The first three are the same product but differ from the enabled transformations. Data Integrator has all the base transforms plus typical data integration transforms like History Preserving. The Data Quality bundle consists of the base transforms plus Data Quality transforms like address cleansing. The SAP Data Services bundle contains all transforms.
Over the years Data Services grew to a very powerful tool and allows to implement every requirement efficiently and quickly. When I was part of the team, the development guideline had been to enable the customer performing even the most complex transformations with the combination of a few transforms. The tool also supports all SAP APIs available to pick the best suited one. Connecting to the database, generating Abap code for the extraction, call BAPIs/RFCs, send and receive IDOCs, use the modern ODP/ODQ API, web services, restful,… you name it.

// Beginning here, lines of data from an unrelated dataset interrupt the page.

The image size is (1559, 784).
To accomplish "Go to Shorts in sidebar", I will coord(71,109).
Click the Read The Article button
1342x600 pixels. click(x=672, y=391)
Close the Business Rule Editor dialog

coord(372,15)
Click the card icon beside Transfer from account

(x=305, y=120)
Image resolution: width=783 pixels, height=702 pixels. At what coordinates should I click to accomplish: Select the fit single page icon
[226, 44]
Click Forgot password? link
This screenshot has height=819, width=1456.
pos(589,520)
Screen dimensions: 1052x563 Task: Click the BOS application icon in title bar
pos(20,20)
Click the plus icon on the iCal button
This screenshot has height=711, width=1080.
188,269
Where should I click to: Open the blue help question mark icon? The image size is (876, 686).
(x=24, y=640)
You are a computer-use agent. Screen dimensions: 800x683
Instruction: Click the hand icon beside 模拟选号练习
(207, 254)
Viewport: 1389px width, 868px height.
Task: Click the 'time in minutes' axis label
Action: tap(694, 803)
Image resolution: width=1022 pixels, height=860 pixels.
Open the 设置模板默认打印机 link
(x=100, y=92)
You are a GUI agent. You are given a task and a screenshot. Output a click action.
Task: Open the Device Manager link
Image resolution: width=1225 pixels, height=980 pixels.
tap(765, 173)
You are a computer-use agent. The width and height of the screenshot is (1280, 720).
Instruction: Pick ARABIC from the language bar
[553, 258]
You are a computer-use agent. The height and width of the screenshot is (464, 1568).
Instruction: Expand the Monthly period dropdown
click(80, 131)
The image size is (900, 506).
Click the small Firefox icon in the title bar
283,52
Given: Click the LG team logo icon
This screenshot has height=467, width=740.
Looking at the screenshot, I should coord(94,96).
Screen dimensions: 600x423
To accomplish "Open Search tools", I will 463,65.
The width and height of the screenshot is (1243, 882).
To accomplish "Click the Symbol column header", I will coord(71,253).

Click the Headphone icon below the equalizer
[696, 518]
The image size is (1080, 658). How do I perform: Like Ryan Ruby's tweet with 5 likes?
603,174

Unfortunately, the tool did not receive much tender loving care over the last years and this shows, most prominently in the old-fashioned UI. As the tool is more for individual specialists, a modern UI is not that important, though.
At one point in time, our team got tasked with a cloud version of an ETL tool – Cloud Platform Integration – Data Services or short CPI-DS. Its backend is still a normal Data Services but easier to install. Building a proper Web UI is expensive and, in some areas, not even possible.
Also, the goal was to simplify things. The easiest way to simplify a UI and keep development cost down is to remove functionality. CPI-DS can therefore be used for some specialized cases only.
The concepts and architecture of Data Services are still state of the art as can be seen in the Gartner Magic Quadrant for Data Integration, where SAP is named one of the few leader since ages and for good reasons.
In a few areas the development of Data Services did a wrong turn, for example the Business Objects Enterprise Portal integration for unified administration and monitoring was a bad idea and never undone. As a result, the installation is unnecessarily error prone and time consuming.
The unique selling point of Data Services is how well it supports the human approach of data integration. We love to think logically and step by step: First I need to read the data from the following objects. Next I want to rename the columns so all gets readable and also let me do some simple data conversions to prepare for the hard work. Then join the data with another table, pivot the result and load that into the target. This is exactly how the dataflow is created. This allows to build the flow quickly initially and in a couple of months, when it needs to be tweaked to produce more data, it is easy to understand.
The downside of such a dataflow design would be the execution performance. But Data Services has an optimizer and converts the dataflow into a process that creates the same result but will achieve the best throughput. Renaming columns? Not needed for the execution, why waste CPU power for that. Convert the data first then join? Better join first to reduce the amount of data and do the conversion later.
Data Services can even do extreme optimizations and pushdown the entire processing into the source or target system, if possible. Even partitioning the data and processing the source data in parallel, fully independent streams is supported by the optimizer.
The result is perfect. Within minutes dataflows are designed and their throughput is so fast, the engine is mostly busy with waiting for the sources to provide the data fast enough.
SAP Data Services delivers on promises
All the marketing statements I heard recently have been supported by Data Services since the beginning. “Move the transformation to the data, not the data to the transformation” (SAP Data Hub) is called a pushdown in Data Services. “ELT instead of ETL” (SAP Hana) means to extract (E) the data first, then load (L) it into the target system and do the transformation (T) inside the database as follow up step.
Depending on the case, this is a good idea and therefore Data Services supports both approaches and the optimizer picks what makes the most sense.
Realtime Data Integration is supported also, but not implemented very well. It starts with the question “What data has been changed?” – a requirement for realtime streaming of changes. The philosophy of Data Services is to provide all techniques and APIs for any given source system and the user can choose which one to use. This makes sense as each has pros and cons.
There are other tools, SAP SLT for example, which can do a single method only, which reconfigure the source system to produce the changes and therefore getting changes in realtime is simpler. Both approaches have their merits.
The focus of Data Services on batch performance has downsides on transactional consistency, stability of dataflows running for multiple days as it would be required in realtime.
My main area of concern, because it is unexpected at first, is the connectivity to cloud systems and the big data world. Yes, Data Services can read and write Hadoop file systems, but the optimizer supports almost none of its usual tricks. Even the connectivity itself could perform better. Here the lack of interest in SAP in Data Services shows. My hope is for Data Services to be getting more attention, but all indications say no.
Overall, Data Services is still a very good data integration tool, especially because of its low price point. Currently, SAP tries to push Data Hub for each and every use case but frankly, for a pure Data Integration requirement, Data Services is easier to use, faster and costs 1% (TCO) compared to Data Hub. In case this situation comes up, ask SAP sales to compare the two in a PoC.